The Ursuline Sisters of Tildonk put the convent up for sale two years ago, citing a dwindling group of aging nuns who could no longer care for the facility. The sisters initially struck a deal to sell the property for $5.3 million to Westhampton Beach-based Seafield Center, which planned to open a drug rehabilitation center or sober house there. Seafield withdrew its offer amid community opposition.
Proceeds from the sale to the library will pay off debts and finance new homes and continuing care for the nuns, Sister Joanne Callahan said, adding the sale was completed "very smoothly and very quickly."
“We’re very glad that we finally came to an agreement with the library, and we’re very hopeful that it will get finished so we can go back and see what our house will look like in the future,” Callahan said.

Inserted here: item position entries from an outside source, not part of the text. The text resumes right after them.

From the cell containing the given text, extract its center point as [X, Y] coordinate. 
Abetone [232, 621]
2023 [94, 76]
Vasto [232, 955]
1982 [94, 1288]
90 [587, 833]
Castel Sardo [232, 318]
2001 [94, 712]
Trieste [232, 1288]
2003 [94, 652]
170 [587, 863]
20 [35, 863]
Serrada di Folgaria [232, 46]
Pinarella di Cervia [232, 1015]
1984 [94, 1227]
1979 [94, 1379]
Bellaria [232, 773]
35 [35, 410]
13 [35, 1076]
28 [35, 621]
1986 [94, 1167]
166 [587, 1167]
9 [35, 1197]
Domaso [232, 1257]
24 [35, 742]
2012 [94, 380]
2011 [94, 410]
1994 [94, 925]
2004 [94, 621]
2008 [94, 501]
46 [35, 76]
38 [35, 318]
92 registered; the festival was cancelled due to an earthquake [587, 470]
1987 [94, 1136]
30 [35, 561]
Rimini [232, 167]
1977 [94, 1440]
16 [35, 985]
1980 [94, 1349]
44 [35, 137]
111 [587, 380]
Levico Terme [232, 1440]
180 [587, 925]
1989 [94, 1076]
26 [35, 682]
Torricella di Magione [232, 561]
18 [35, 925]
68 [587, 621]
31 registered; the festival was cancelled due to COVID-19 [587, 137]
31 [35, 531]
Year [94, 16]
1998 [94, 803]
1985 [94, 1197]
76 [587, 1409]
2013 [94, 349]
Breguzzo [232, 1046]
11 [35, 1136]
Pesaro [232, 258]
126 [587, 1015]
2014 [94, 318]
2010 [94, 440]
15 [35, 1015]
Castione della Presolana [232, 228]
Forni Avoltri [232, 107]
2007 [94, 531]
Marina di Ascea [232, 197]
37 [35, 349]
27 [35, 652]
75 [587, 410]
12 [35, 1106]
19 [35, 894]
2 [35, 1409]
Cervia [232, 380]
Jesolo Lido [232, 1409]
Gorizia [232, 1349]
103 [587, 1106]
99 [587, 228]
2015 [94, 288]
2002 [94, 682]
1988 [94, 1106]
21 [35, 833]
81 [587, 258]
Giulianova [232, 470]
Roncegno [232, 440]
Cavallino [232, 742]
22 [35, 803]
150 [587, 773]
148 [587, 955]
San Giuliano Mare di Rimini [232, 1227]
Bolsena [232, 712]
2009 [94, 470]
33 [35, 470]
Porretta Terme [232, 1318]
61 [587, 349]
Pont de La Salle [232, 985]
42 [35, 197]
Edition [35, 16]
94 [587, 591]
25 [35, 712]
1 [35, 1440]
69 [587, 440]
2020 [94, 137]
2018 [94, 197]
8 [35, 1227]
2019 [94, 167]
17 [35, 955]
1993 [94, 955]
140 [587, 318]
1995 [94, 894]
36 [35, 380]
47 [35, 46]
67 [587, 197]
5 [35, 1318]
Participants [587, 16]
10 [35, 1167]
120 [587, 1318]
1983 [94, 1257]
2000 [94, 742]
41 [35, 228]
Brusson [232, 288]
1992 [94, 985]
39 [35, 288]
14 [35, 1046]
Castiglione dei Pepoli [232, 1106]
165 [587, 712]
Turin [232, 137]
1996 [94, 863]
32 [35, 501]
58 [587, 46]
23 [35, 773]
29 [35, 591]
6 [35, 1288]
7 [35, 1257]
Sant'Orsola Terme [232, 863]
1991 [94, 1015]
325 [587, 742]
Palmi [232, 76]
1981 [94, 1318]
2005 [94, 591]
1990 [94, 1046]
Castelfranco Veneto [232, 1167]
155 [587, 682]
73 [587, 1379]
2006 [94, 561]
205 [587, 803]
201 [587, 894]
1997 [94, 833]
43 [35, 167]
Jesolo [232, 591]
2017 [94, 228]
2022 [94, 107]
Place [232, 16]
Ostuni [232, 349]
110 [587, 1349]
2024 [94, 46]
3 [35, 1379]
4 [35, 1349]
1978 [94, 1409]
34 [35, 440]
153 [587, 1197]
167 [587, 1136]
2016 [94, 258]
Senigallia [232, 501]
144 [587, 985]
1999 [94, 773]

The new library will be more than double the size of the current 13,325-square-foot facility, which officials said had become cramped and did not comply with the federal Americans with Disabilities Act. Library officials have said they plan to seek state grants to help pay for renovations to the convent.
The new library will use the convent's chapel as a reading room. The new site will offer 104 parking spaces, compared to the current library's 62 spaces.
Devine said he hopes to receive a building permit from the state education department by the end of the year. Construction should begin next year, and officials hope to open the new library by spring 2021, Devine said.
He said he plans to meet with Suffolk County officials to discuss selling part of the property in a wetlands area for open space preservation.